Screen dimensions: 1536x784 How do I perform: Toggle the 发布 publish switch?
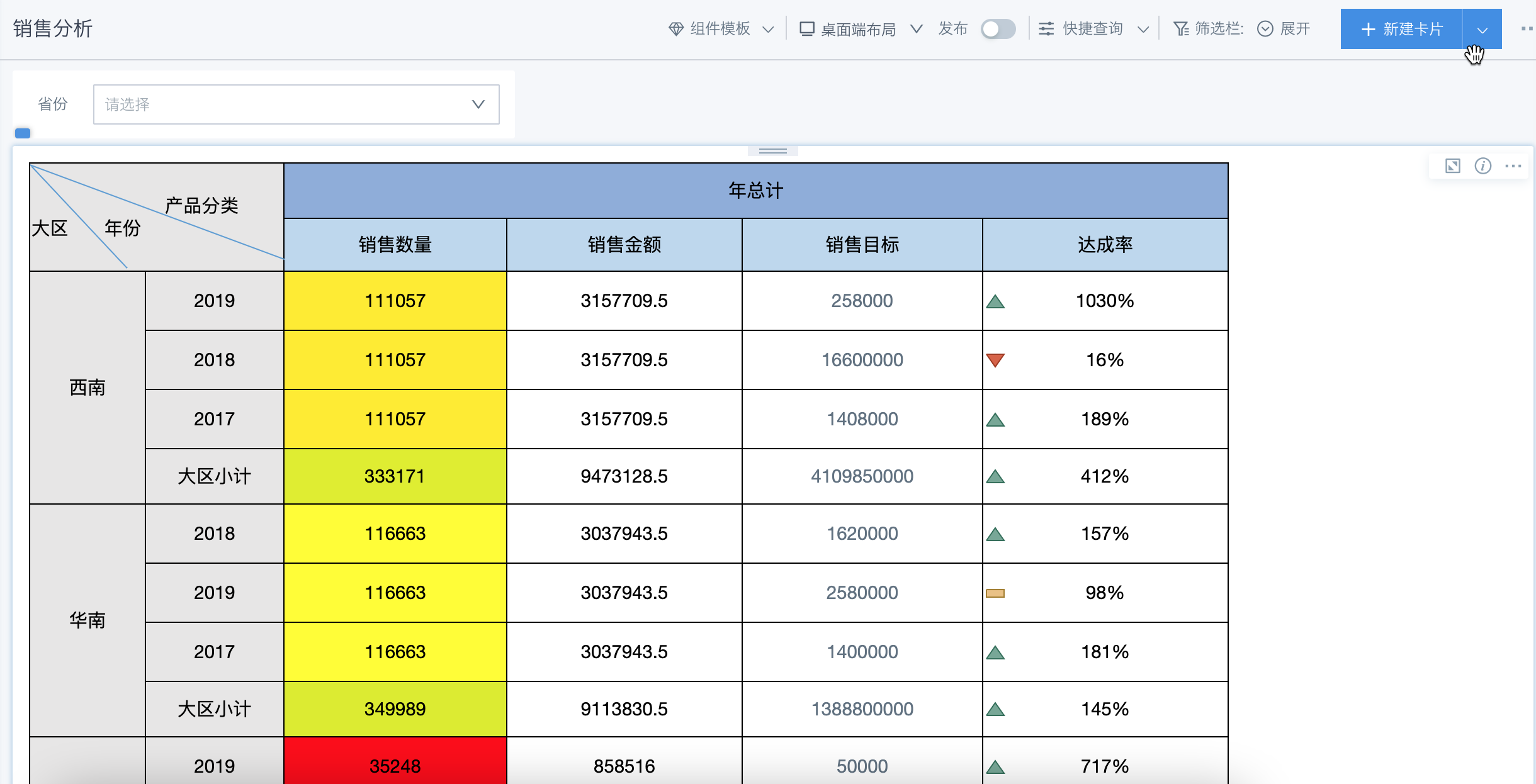997,29
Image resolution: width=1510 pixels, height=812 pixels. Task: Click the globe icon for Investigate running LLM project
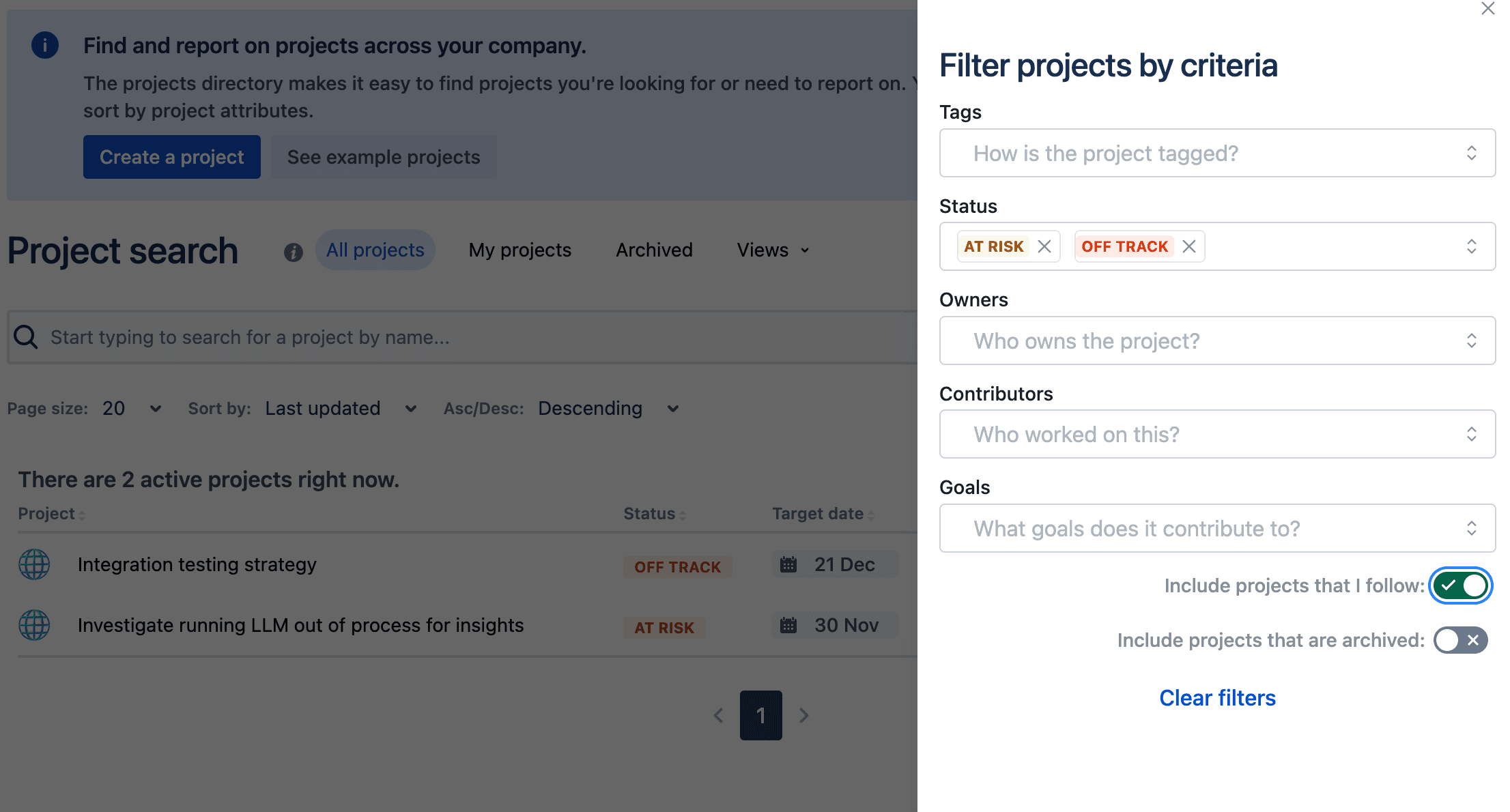[34, 625]
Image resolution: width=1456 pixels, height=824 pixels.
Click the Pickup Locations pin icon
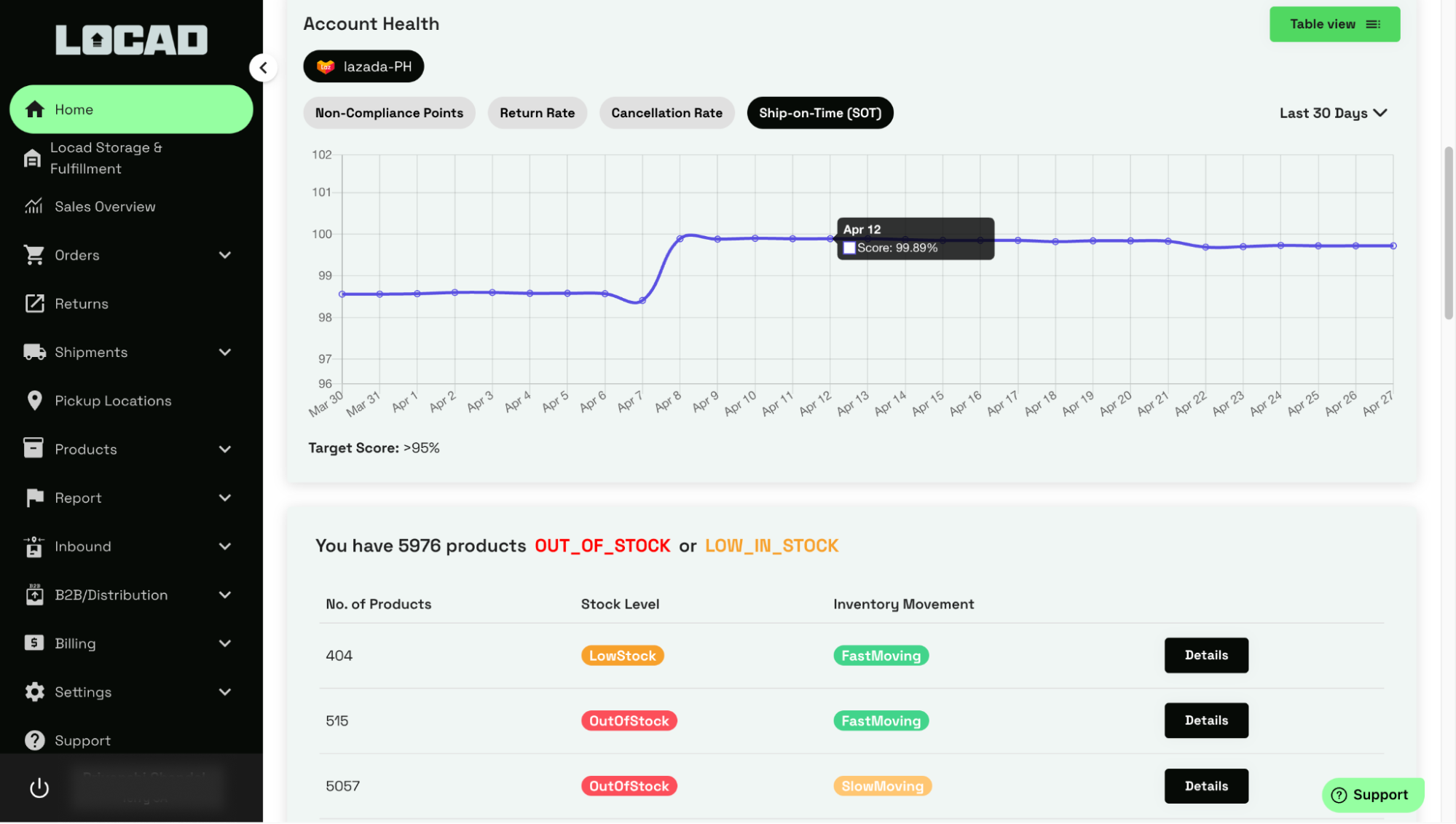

:: WHAT THE TASK ASKS ::
Give the data again exactly as it appears, but without any images.

:: RESPONSE TO THE TASK ::
Screen dimensions: 1536x784 How do I perform: Toggle the 发布 publish switch?
997,29
Image resolution: width=1510 pixels, height=812 pixels. Task: Click the globe icon for Investigate running LLM project
[34, 625]
Image resolution: width=1456 pixels, height=824 pixels.
Click the Pickup Locations pin icon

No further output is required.